Shadow prices and well-posedness in the problem of optimal investment and consumption with transaction costs

TL;DR

This paper revisits the optimal investment and consumption problem with transaction costs, using a shadow-price approach to reformulate the problem into a free-boundary ODE, providing explicit conditions for the finiteness of the value function.

Contribution

It introduces a novel reduction of the Hamilton-Jacobi-Bellman equation to a free-boundary problem and constructs solutions without relying on dynamic programming.

Findings

Successfully reduces the problem to a free-boundary ODE with an integral constraint.

Provides explicit parameter conditions ensuring the value function's finiteness.
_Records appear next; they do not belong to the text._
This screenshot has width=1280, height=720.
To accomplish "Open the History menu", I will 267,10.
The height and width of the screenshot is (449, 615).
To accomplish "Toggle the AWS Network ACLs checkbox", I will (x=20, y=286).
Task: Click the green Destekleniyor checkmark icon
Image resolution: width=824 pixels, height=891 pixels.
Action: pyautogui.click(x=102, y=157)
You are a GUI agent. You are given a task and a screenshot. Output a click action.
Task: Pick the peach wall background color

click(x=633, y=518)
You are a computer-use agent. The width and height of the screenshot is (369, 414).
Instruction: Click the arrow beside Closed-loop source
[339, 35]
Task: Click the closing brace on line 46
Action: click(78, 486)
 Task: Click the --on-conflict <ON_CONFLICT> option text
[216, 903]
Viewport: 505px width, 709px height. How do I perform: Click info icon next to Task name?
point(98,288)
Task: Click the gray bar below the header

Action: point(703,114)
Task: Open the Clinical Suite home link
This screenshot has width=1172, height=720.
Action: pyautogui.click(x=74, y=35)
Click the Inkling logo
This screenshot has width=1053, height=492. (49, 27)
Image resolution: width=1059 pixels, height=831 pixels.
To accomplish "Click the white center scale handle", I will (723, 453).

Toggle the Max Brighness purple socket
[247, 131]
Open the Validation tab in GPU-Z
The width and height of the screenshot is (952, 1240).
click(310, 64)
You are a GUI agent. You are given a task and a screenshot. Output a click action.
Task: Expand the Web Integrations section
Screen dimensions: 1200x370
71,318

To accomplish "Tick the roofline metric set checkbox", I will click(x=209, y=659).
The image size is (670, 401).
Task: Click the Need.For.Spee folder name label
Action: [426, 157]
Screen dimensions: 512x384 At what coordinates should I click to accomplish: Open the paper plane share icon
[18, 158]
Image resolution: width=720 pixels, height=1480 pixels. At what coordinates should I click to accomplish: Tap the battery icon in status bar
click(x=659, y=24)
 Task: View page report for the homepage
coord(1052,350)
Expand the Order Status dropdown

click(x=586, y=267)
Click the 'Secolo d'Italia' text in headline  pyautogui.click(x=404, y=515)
Constructs solutions using the free-boundary problem without dynamic programming.

Abstract

We revisit the optimal investment and consumption model of Davis and Norman (1990) and Shreve and Soner (1994), following a shadow-price approach similar to that of Kallsen and Muhle-Karbe (2010). Making use of the completeness of the model without transaction costs, we reformulate and reduce the Hamilton-Jacobi-Bellman equation for this singular stochastic control problem to a non-standard free-boundary problem for a first-order ODE with an integral constraint. Having shown that the free boundary problem has a smooth solution, we use it to construct the solution of the original optimal investment/consumption problem in a self-contained manner and without any recourse to the dynamic programming principle. Furthermore, we provide an explicit characterization of model parameters for which the value function is finite.